NC keeping social networking ban for sex offenders

RALEIGH, N.C.

North Carolina's Supreme Court has agreed to a temporarily keep in place a state law banning sex offenders from social networking sites such as Facebook because children use them.

Attorney General Roy Cooper sought the high court's order days after a unanimous state Court of Appeals panel struck down the law last week. The Supreme Court's order will keep the law in effect while state lawyers ask the high court to consider the case of Lester Gerard Packingham, Cooper's office said Friday.

A three-judge appeals court panel threw out Packingham's felony conviction after the registered sex offender in Durham County created a Facebook page. The appeals court said the 2008 law was vague and violated free speech rights. Since it was a unanimous ruling, the Supreme Court is not obligated to take up Cooper's appeal.

"We plan to ask the Supreme Court to review the case and uphold this tool that law enforcement and prosecutors can use to protect children," Cooper said in a statement. "Instead of lurking around playgrounds, today's child predators go online where they can groom multiple victims at once."

Cooper helped lobby for the law at a time when attorneys general nationwide pressured Facebook and MySpace to protect users from sexual predators found to be using their networks.

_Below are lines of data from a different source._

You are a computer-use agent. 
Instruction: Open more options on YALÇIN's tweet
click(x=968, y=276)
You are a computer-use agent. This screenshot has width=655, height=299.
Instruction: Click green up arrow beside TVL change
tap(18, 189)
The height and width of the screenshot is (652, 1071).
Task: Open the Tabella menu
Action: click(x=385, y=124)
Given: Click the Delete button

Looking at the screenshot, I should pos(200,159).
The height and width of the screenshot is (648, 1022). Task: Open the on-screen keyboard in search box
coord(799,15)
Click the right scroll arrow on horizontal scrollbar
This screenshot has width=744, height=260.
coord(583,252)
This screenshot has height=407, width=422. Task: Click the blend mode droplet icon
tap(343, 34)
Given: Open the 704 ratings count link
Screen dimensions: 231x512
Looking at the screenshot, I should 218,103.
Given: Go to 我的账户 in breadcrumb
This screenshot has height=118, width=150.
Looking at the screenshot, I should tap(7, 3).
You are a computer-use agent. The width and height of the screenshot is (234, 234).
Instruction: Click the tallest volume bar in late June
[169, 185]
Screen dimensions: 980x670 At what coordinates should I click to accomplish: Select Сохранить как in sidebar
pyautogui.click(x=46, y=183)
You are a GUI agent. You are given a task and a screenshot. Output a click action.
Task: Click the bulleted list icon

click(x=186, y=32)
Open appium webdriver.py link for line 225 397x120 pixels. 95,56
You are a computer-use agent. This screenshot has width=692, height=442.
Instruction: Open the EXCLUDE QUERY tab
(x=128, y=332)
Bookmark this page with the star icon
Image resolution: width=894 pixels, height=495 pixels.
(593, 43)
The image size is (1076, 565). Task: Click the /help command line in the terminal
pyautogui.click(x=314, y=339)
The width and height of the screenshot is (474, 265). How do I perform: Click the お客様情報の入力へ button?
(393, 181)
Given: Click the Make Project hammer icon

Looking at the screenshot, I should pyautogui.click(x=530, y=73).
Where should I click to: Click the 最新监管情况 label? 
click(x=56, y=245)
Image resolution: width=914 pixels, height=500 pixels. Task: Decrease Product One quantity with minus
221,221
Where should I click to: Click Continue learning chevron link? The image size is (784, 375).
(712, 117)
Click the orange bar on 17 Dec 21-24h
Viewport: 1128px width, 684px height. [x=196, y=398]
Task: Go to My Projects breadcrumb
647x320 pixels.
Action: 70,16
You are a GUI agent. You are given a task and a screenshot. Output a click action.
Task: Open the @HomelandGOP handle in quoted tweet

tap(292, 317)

The law made it illegal for a registered sex offender to access a website where the person knows minors have personal Web pages.

Packingham's attorney argued the law wasn't narrowly written to serve a legitimate government interest and could prohibit routine Internet activity, such as a performing a Google search. The General Assembly passed the law to make people feel more secure without considering how it would be implemented, said Glenn Gerding, the Chapel Hill lawyer who represented Packingham.

The Court of Appeals ruled state attorneys had failed to make a convincing argument about the law's vagueness. The law defines "commercial social networking website" as one that derives revenue from membership fees or advertising, facilitates social introductions and allows users to create pages to post information.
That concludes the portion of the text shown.